National Indigenous History Month is a great opportunity to share some history of Canadian Indigenous cinema and especially to champion some of those early and significant Indigenous filmmakers who crafted their own way of looking through the camera and inaugurated a new type of cinema.
As a strange way to begin, jump with me all the way across the Pacific to the words of a Māori filmmaker living in New Zealand by the name of Barry Barclay. In 2003, Barclay suggested the idea of a “Fourth Cinema,” or what has come to be known more commonly as Indigenous Cinema. Barclay proposed the concept of Indigenous Cinema in response to what he saw as a small but growing cannon of films that did not quite fit into any preexisting category of films. These were feature films that had been made by different Indigenous groups throughout the world in an autonomous and self-determined way. Cinematic contributions by Indigenous filmmakers living in Canada were essential to the formulation of this global cinematic category of Indigenous Cinema.
Let’s look at some of these pioneering Indigenous filmmakers working in Canada who through their films establish and propose an approach to cinema that exceeds the boundaries of what is otherwise classified as “Canadian Cinema”.
One of the very first films made by an Indigenous artist in Canada was the 10 minute short film “The Ballad of Crowfoot” made by the Mi’kmaq/Scottish folk songwriter William Dunn. We’ve mentioned this film made by Dunn in the past and his significance for Indigenous film in Canada can’t be understated. “The Ballad of Crowfoot” was made in 1968 as a music video of sorts, featuring the titular song that Dunn wrote detailing the story of Crowfoot, the 19th-century Siksika (Blackfoot) chief who negotiated the Treaty 7 agreement. The visuals of the film feature archival images, both still and moving, of Indigenous peoples, buffalo, and early settlers. The song tells the story of Crowfoot’s bravery and the colonial betrayals that followed the signing of the Treaty.
Dunn is also a notable for being one of the inaugural members of the then-called Indian Film Crew, the first collective of all-Indigenous filmmakers in Canada, supported by the National Film Board. The other members from this group include Ernest Benedict and Michael Kanentakeron Mitchell. It is these artists and their experiments in filmmaking in the late 1960’s that made it possible to initially think of something like an Indigenous cinema both in Canada and globally.
It is in the 1990s and early 2000s when this promise of an autonomous Indigenous cinema in Canada reaches a serious climax, all thanks to the Inuit filmmaker Zacharias Kunuk.
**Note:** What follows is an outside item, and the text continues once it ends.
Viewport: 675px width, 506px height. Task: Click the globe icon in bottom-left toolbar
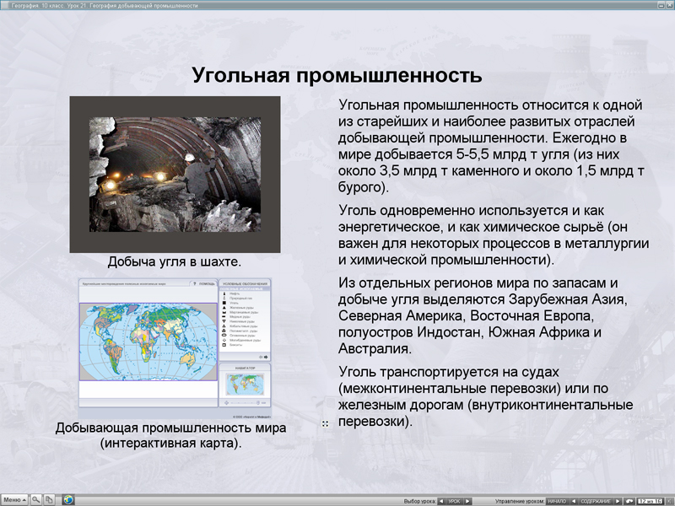tap(68, 498)
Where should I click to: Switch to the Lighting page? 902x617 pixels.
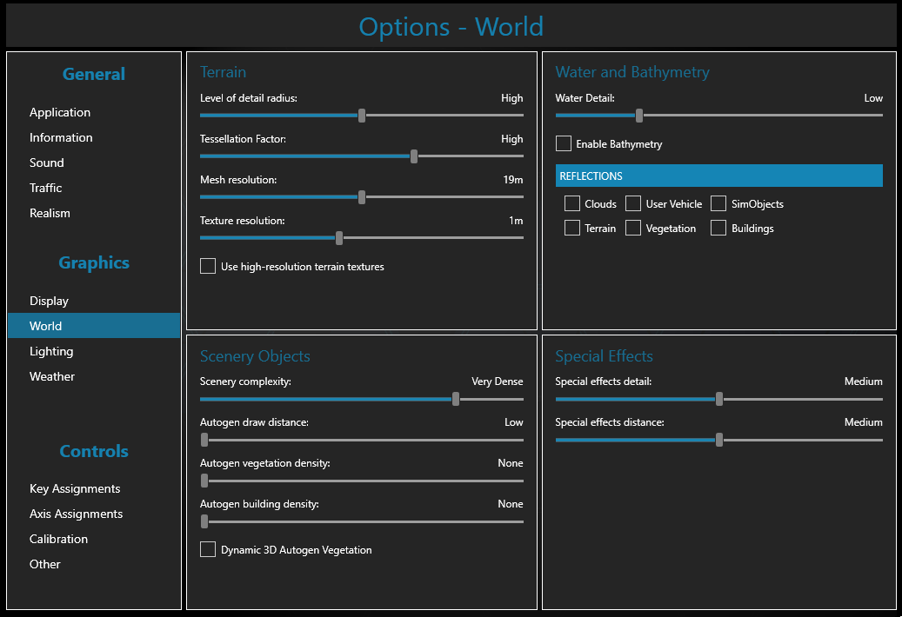click(x=51, y=351)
In the 80s Kunuk worked for a broadcasting company that had a station in the Iglooik area of Nunavut where Kunuk was from (Nunavut at the time was not yet recognised as its own territory). He grew increasingly frustrated with the bureaucratic processes and directional influences that came down from the broadcasting company’s authority figures that were located elsewhere in Canada. Which is to say that many of the choices around representation of the Iglooik community were coming from people outside the community itself. Kunuk left this company and founded the production company Igloolik Isuma Productions with the intention of having greater control over the films made by and about the people in this region.
Isuma productions became a great success. The team Kunuk brought together produced many films, all filmed entirely in Inuktitut. One of the early successes of Isuma productions was the tv series called “Nunavut (Our Land).” Over 13 episodes, Kunuk and members from his community recreated local traditions, ceremonies and practices. They recreated these past practices in a unique filmmaking style that combined documentary and fiction into a kind of hybrid form that established its own criteria for cinematic truth and value. A personal favourite from this series is the final episode “Quviasukvik (Happy Day)” . This episode imagines what Christmas Day in 1945 might have been like, with the episode depicting different members of the community gathering together in a seemingly ironic transformation of the classical Christian holiday. Throughout the episode, the typical happenings of Christmas day are broken apart and reimagined through the eyes of Inuk culture.
2001 is when Zacharias Kunuk would direct the feature film Atanarjuat: The Fast Runner that brought international acclaim to Kunuk’s quest for representational sovereignty. With this film, and the rest of Kunuk’s work, he strived to preserve and cultivate the ancient roots of his culture. Together, Kunuk and the other filmmakers mentioned here strive to bring into existence a type of cinema that shows Indigenous cultures from the inside — and in doing so also dismantle, erode, and liquify that thick layer of misrepresentation that has long been crusted into the history of popular cinema. It is through this cultivation of image-sovereignty that many such Indigenous filmmakers and artists support and extend a demand for sovereignty in a broader sense.